Excerpted passage

*****

  1. Seed Propagation & Germination

    “Germination rate is pretty standard on all seeds and basically that tells you that if you plant 100 seeds, how many are going to germinate and how many are going to fail. Again, the seed quality is everything, and you really have to get the germination rate [in the 90s]. If you can get certified seeds from a state university, like Colorado, then your chances of having a successful crop are way higher than if you're just going to buy from somebody who has a low price.
    “As far as propagation, if you don’t have a facility, it’s better to send [seeds] off to a professional facility and they’ll do the work for you. If you don't have a greenhouse or the skills, you buy the seeds and then you find a nursery that does propagation work. They'll put them in the trays and grow them out for you. And then they can schedule it out so that when you're ready, the plants are the perfect height to go into the ground.”
  1. The Ins and Outs of Irrigation

    “I’m a big T-tape fan, which is drip irrigation that waters the beds where the plants are. Overhead watering can be tricky. If your plants are really close together and you’re overhead watering, like on a pivot watering system, we see problems with those plants being too close. Again, there’s no ventilation. Also, you really want to water in the morning so the plant has time to dry off during the day so that water doesn't sit on the plant overnight, which can cause mold.”

*****

Excerpted records
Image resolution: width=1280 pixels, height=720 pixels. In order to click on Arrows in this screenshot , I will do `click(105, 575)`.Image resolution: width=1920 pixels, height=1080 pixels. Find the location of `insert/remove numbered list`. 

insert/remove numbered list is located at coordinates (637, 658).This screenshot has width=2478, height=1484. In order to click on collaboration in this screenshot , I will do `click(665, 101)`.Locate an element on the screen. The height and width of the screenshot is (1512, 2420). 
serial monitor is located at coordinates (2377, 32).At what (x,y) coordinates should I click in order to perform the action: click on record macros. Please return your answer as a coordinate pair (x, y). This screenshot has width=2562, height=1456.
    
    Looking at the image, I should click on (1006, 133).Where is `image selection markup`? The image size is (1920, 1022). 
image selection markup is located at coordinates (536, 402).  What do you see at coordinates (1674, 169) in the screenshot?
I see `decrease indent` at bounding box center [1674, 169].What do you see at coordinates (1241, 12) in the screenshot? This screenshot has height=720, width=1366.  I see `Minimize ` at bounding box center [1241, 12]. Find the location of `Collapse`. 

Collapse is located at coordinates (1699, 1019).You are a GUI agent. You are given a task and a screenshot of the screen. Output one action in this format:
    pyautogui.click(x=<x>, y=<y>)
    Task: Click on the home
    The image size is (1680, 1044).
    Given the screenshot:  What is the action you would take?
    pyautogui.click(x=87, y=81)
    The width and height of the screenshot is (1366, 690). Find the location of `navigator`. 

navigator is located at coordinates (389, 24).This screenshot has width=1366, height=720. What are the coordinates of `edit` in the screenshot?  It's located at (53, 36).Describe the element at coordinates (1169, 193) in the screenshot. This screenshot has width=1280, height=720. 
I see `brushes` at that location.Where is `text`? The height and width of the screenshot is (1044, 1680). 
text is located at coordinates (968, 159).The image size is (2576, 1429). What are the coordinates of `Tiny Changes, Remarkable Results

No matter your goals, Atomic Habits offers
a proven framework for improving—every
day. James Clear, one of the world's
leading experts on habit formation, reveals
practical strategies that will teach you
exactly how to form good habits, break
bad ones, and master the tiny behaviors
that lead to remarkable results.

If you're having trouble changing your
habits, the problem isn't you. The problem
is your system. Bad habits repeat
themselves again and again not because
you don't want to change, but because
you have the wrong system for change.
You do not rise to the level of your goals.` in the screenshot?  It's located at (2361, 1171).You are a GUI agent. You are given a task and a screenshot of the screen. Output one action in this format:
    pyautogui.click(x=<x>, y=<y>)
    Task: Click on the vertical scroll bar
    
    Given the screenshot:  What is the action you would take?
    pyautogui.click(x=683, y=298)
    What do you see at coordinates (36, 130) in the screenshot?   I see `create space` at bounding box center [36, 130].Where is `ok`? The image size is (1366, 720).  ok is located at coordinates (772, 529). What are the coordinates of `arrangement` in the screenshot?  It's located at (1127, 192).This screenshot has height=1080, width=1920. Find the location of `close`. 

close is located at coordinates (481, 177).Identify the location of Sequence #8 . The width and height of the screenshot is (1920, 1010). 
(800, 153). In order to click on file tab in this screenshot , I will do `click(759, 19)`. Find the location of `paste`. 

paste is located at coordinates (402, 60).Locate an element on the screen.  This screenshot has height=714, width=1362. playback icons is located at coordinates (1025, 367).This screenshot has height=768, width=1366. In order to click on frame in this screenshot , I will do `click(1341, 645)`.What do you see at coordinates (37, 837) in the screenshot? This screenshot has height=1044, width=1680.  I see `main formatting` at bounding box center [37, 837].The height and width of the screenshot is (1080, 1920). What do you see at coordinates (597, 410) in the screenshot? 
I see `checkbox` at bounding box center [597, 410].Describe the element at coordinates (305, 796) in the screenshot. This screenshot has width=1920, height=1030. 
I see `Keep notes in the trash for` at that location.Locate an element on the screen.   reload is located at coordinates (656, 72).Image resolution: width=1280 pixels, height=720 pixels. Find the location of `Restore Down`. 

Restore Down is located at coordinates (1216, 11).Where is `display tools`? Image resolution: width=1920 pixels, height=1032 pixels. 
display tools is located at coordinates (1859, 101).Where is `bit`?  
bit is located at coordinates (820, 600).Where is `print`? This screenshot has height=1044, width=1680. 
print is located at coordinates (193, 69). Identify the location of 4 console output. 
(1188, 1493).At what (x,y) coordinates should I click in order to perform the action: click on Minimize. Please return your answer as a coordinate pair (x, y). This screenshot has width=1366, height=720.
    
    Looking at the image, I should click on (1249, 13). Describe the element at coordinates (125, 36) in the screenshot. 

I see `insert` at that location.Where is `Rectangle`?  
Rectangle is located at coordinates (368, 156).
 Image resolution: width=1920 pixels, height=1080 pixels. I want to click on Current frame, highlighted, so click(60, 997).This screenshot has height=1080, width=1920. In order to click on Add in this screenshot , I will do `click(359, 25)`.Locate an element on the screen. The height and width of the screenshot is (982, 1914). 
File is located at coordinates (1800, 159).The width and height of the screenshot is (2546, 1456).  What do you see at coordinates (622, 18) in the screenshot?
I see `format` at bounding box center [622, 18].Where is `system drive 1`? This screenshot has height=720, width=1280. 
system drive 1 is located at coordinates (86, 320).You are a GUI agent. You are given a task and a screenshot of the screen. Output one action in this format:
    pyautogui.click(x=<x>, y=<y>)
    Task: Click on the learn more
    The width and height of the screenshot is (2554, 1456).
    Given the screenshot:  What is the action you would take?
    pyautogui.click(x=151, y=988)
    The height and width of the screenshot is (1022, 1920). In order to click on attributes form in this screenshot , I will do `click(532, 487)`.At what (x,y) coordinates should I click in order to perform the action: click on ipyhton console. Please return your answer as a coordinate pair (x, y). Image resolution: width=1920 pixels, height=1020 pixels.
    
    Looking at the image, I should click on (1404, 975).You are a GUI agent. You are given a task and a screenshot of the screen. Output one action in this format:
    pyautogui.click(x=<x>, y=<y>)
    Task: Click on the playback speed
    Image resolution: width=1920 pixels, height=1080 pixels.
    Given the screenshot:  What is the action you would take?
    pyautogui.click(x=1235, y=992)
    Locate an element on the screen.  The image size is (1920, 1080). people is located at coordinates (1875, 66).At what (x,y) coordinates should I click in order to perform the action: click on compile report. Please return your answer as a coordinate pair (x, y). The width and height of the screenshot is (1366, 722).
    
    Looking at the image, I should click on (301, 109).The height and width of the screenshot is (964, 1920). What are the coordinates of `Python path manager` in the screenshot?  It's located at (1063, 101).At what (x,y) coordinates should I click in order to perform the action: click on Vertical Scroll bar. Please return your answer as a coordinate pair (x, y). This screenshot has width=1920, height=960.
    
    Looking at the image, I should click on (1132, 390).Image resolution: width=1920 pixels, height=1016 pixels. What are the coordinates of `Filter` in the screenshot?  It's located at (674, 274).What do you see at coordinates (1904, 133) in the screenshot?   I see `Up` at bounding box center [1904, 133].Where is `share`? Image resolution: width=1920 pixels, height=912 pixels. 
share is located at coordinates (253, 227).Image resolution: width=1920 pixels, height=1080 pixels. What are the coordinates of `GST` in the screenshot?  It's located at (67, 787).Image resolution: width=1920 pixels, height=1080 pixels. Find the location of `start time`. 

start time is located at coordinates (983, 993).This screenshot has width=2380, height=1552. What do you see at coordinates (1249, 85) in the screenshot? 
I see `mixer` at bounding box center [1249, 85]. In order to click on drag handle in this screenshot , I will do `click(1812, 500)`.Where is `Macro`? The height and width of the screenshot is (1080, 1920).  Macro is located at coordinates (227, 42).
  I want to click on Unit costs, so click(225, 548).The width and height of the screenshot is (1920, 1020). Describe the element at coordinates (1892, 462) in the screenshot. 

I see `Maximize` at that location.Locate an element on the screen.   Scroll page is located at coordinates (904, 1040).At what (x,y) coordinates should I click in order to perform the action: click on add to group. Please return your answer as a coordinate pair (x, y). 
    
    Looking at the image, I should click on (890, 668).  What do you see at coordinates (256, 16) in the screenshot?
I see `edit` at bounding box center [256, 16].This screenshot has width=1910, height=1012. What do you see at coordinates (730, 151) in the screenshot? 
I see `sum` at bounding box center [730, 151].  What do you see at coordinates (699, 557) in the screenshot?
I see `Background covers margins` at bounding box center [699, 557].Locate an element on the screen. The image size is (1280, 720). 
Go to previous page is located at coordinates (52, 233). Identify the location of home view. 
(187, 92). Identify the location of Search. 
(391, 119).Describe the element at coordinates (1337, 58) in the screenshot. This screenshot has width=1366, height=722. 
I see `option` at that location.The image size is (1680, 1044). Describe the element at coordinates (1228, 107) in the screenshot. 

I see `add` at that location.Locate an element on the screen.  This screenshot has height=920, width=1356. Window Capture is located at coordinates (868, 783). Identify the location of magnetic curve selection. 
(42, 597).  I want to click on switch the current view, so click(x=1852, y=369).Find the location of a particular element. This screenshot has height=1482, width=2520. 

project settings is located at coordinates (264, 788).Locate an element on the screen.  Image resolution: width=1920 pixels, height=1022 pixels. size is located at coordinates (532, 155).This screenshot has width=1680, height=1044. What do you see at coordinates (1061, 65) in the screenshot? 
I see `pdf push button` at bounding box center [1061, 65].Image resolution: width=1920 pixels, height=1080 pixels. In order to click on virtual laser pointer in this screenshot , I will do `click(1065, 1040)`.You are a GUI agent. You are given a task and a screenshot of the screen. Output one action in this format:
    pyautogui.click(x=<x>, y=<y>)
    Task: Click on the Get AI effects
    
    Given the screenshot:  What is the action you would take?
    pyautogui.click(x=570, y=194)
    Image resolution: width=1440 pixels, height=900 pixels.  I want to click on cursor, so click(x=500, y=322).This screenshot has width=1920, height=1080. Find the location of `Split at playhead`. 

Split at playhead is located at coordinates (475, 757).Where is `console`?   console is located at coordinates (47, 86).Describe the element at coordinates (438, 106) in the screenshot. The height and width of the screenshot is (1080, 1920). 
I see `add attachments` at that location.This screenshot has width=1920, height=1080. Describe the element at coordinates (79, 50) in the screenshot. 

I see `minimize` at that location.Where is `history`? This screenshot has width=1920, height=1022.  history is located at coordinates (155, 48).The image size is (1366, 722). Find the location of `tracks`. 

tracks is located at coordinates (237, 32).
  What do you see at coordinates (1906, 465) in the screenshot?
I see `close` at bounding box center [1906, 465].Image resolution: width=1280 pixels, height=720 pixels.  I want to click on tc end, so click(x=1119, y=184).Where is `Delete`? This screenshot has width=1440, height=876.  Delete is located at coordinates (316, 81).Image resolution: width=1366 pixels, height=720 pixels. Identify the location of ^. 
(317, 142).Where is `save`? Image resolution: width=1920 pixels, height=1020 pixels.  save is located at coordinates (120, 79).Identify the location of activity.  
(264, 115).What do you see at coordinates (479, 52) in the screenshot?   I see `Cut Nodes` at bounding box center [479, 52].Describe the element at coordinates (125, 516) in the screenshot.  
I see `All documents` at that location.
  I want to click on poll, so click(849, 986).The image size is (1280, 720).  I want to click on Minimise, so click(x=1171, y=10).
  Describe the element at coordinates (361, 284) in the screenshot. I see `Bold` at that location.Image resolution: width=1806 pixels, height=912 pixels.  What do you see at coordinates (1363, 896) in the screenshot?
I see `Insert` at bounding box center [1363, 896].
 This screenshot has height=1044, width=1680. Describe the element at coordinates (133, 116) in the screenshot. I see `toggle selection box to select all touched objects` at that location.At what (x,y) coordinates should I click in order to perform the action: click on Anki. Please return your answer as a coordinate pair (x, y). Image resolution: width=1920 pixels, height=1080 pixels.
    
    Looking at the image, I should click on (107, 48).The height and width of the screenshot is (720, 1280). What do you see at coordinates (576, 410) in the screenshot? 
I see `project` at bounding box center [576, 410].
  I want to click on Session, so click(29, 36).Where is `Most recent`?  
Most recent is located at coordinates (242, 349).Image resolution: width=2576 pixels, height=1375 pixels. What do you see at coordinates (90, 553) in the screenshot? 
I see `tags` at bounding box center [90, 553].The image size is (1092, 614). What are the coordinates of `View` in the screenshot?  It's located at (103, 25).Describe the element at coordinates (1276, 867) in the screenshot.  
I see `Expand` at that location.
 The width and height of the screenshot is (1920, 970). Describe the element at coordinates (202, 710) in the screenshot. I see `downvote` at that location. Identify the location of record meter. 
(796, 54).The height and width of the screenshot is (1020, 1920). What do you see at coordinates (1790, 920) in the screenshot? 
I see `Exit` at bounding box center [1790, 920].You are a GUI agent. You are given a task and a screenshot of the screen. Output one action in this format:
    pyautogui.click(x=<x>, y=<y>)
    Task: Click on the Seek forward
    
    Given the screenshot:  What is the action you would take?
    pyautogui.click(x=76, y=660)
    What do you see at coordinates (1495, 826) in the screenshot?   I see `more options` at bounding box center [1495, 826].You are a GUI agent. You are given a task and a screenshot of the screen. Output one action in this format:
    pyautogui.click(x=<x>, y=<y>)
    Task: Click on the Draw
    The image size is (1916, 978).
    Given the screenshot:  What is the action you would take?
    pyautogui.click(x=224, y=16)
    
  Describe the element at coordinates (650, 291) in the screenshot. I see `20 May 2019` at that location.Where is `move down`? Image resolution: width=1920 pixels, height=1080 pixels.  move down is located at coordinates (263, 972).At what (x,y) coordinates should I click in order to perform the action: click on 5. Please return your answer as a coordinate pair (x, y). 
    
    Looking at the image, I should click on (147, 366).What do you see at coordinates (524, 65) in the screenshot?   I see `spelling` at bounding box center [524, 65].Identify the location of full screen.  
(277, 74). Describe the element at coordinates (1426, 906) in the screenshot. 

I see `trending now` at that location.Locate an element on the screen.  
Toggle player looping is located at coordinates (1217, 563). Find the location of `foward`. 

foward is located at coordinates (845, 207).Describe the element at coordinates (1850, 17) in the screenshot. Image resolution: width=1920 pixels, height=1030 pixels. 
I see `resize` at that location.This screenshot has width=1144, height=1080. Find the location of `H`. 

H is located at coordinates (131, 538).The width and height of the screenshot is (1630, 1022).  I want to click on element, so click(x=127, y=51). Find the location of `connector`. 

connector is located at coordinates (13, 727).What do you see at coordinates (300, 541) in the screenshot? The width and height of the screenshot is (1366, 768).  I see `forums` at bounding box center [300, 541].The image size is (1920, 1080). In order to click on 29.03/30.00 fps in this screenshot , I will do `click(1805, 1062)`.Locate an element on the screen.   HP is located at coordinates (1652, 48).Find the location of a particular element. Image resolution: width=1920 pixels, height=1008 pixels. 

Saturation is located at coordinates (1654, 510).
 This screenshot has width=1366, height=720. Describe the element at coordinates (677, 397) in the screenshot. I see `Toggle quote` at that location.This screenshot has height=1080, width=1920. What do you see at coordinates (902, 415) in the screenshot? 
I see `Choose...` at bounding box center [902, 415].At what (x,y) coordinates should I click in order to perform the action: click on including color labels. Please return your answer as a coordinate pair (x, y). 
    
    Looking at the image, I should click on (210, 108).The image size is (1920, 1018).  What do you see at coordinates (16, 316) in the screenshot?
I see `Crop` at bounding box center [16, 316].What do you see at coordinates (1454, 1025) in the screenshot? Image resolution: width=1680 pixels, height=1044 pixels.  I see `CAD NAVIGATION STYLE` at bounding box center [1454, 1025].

*****

What is expected
Continue the crop-growing advice on seed propagation and irrigation from its last sentence.

Output for this exercise
  1. Lay Rows Like the Pros

    “The common way out there [to lay rows] is a black mulch and T-tape. The mulch keeps weeds from coming out. Weed suppression is a big deal, because there's a lot of different weeds everywhere that come into your farm on people's tires, blowing through the wind, many different ways. Again, when you're lining your beds up, give enough space between the plants so they have proper ventilation.”
  1. Transplanting Seedlings

    “When transplanting out of the seeds, there's two different ways. A lot of people just put the soil right into the trays and add the seed in there, but what we've found over the years is that peat pots are super handy. They're great for transplanting, especially in large scale because the dirt isn't flying all over the place and it keeps the root core stable, together and not disturbed. If you disturb the roots too much, it can take up to a week to 10 days for the plant to recover and start to grow. The only thing you need to do when you're transplanting [from peat pots] is if there aren’t a lot of roots coming out of the bottom, make sure you rip that mesh up the sides so you have a better chance of that plant being successful. If the roots are protected and you rip up the sides, you won't have as much transplant shock time to have to deal with.”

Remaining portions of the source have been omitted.